“The Woman Next Door” by Yewande Nomotoso

I like the premise of this book. Two women in their eighties, one black, one white, live next door to each other in Katterjin, an upscale community in modern day South Africa. Hortensia, who is black, despises Marion’s racism. Marion hates Hortensia because Hortensia hates her. Through a series of mishaps and coincidences, the two wind up moving in together and forming a relationship.

When my book club chose the book, I looked forward to it. But it was a struggle for me from the start.

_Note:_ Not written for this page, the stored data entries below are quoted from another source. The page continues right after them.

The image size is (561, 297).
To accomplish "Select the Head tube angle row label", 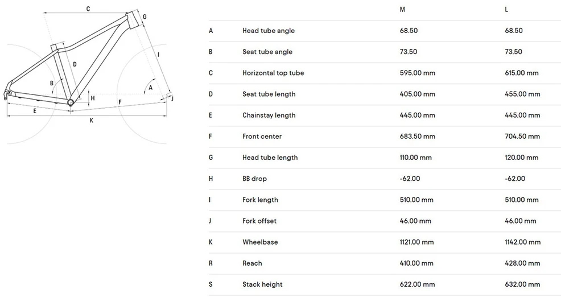I will tap(269, 31).
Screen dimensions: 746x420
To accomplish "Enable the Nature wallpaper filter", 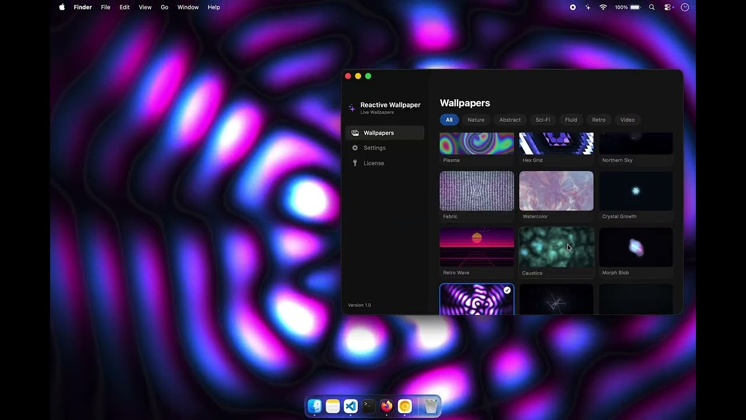I will coord(476,120).
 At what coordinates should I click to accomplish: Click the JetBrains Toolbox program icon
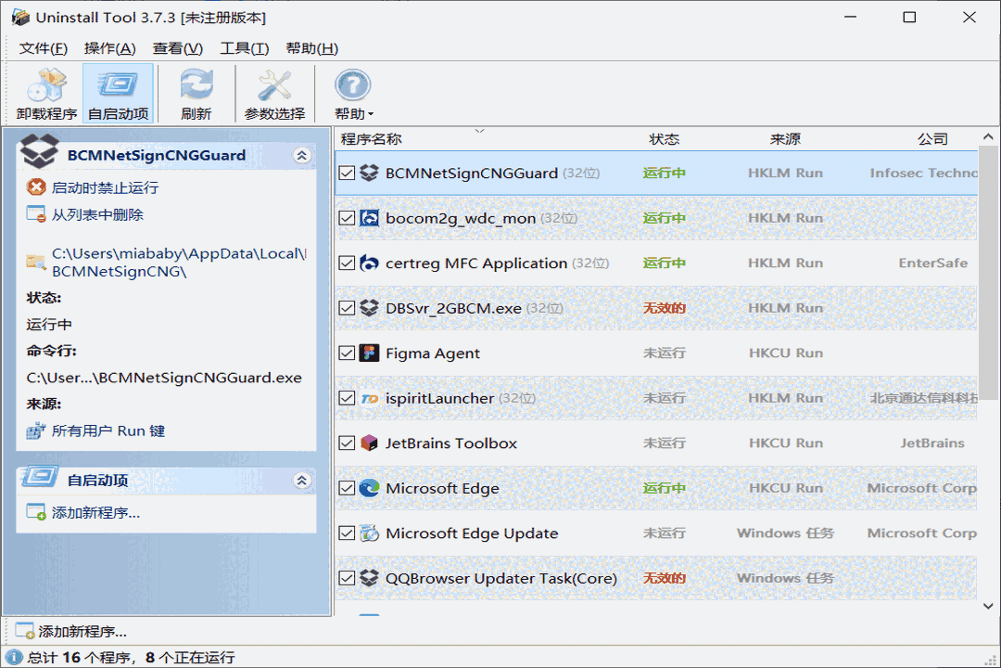tap(369, 443)
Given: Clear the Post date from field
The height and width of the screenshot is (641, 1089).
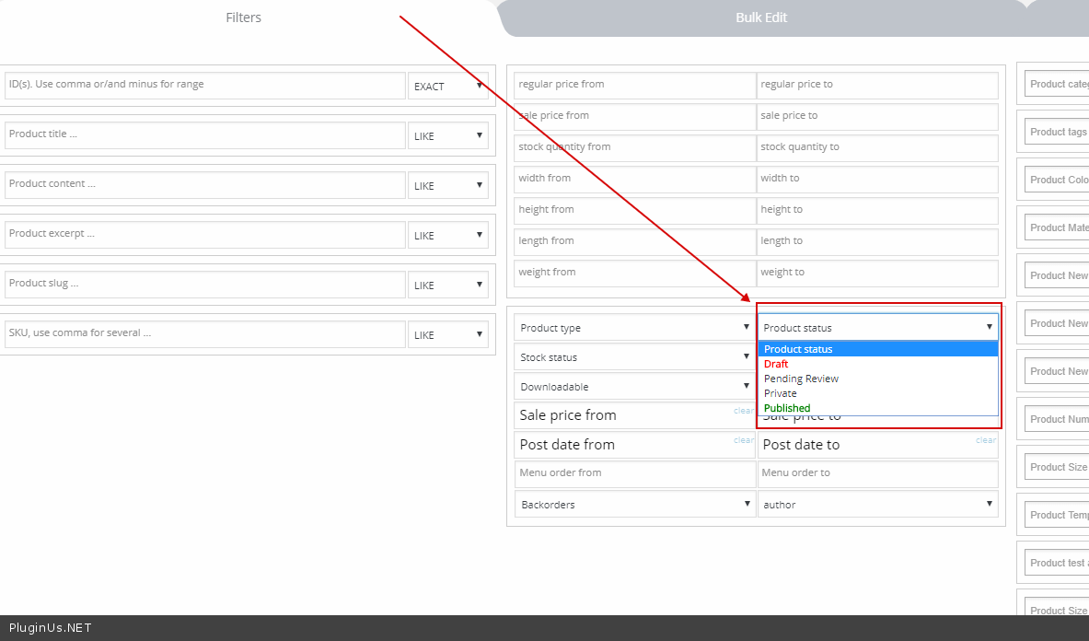Looking at the screenshot, I should point(744,440).
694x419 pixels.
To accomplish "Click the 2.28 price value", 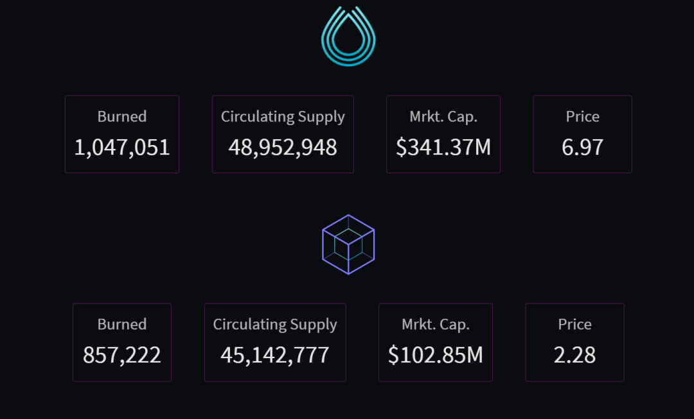I will coord(574,355).
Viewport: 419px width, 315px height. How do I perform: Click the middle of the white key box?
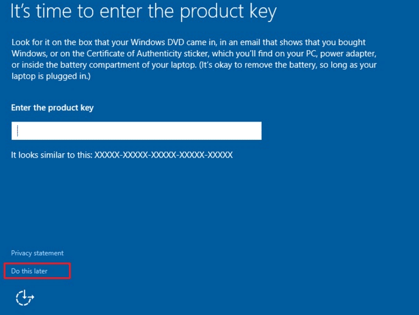tap(136, 131)
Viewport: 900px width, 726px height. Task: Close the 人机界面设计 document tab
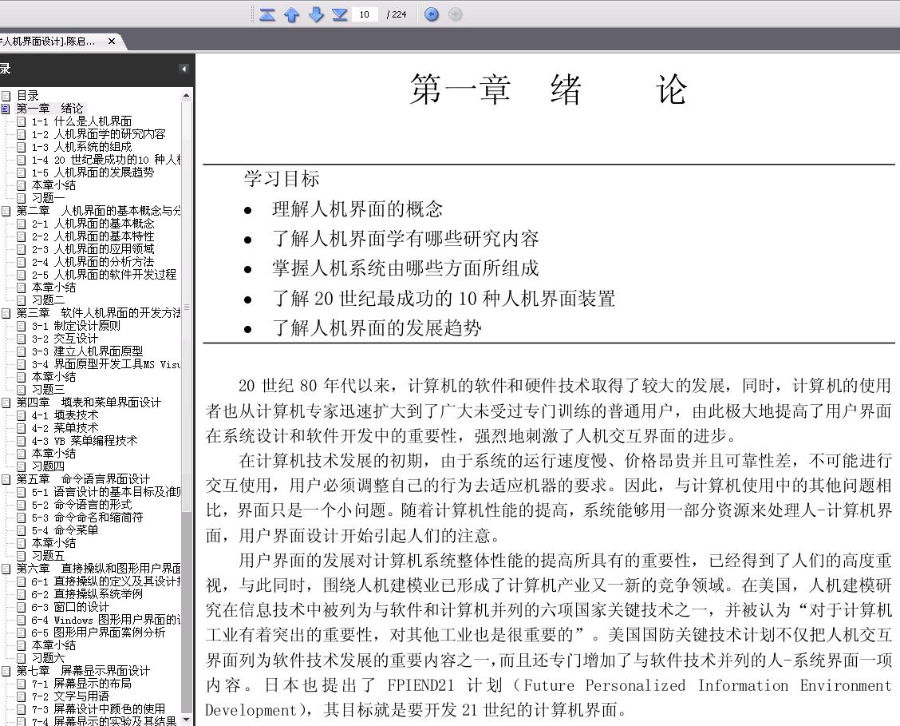(112, 42)
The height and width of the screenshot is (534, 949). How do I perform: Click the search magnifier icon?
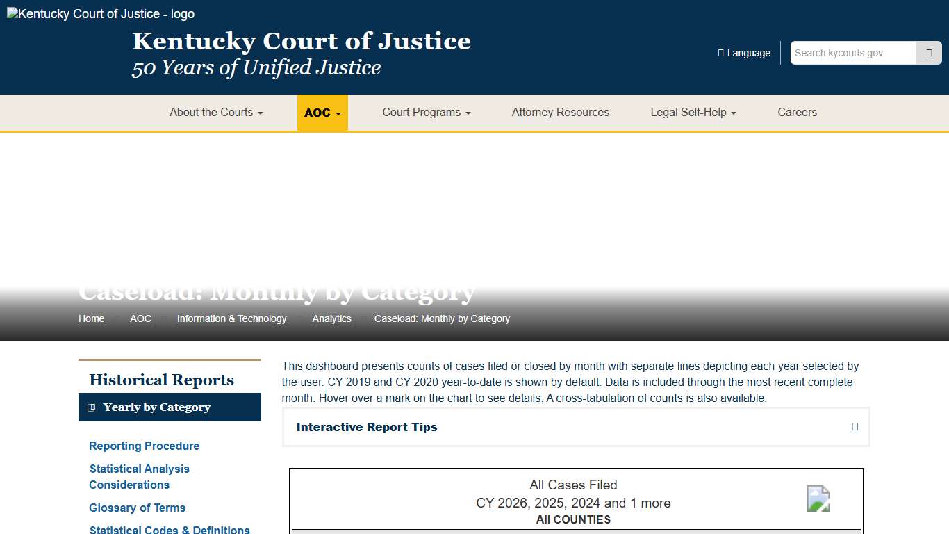click(929, 52)
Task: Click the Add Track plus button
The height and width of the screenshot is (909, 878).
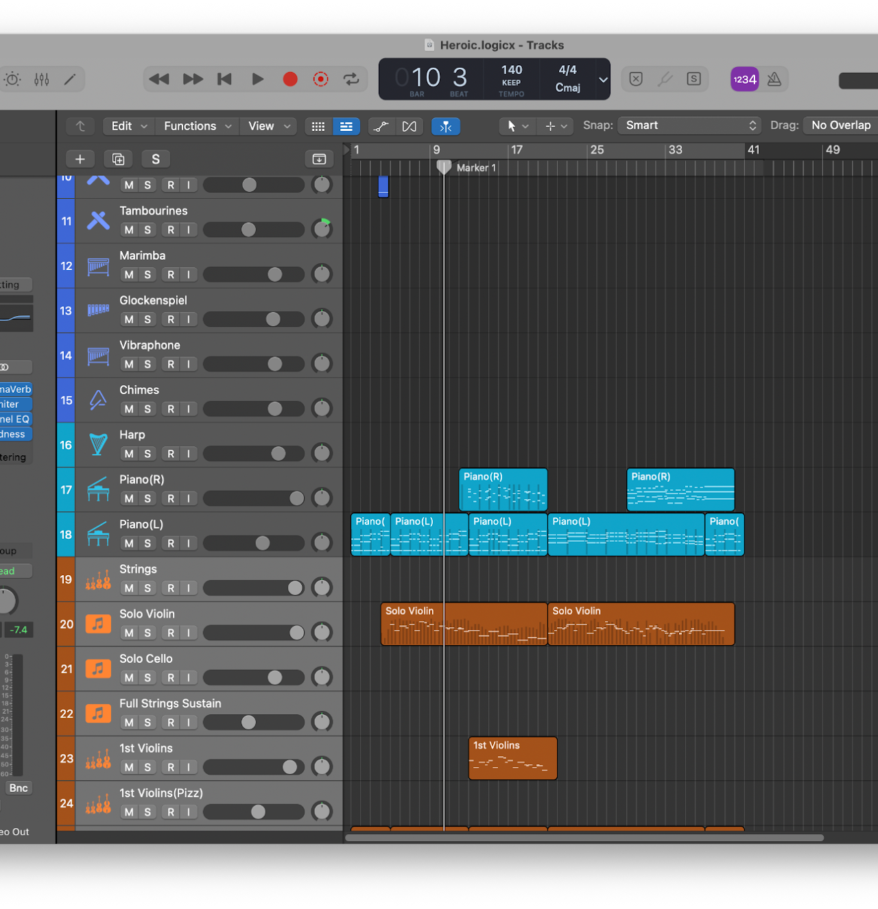Action: pos(80,159)
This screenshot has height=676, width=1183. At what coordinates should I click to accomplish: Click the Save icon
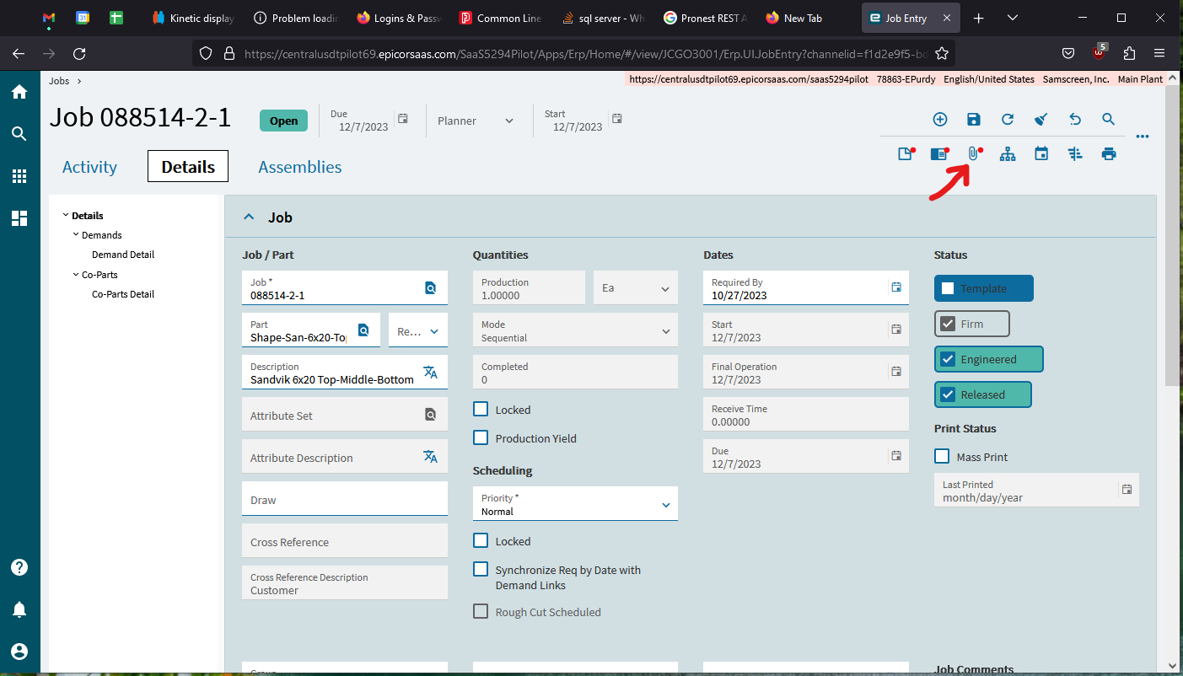coord(973,119)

I couldn’t distinguish Hortensia from Marion—both exhibited unrelenting rage and stubbornness and very little to make me care about them. The background information on both the women’s lives, though  it helped me understand what molded them, unfolded in ways that confused me. And, though I’m all for eliminating as many dialogue tags as possible, the long stretches of conversation between Marion and Hortensia were often not delivered clearly enough to know who was speaking, so I had to back up and figure it out. I was distracted so often and felt so disconnected from the characters, that I probably wouldn’t have finished the book if it hadn’t been a book club selection.

Interestingly enough, I rather liked the ending. And I did like the lack of sentimentality, though I would have welcomed more entrance into the two women’s psyches than the occasional reference to Marion’s shame or Hortensia’s loneliness. THE WOMAN NEXT DOOR didn’t work for me. It could have been so much more.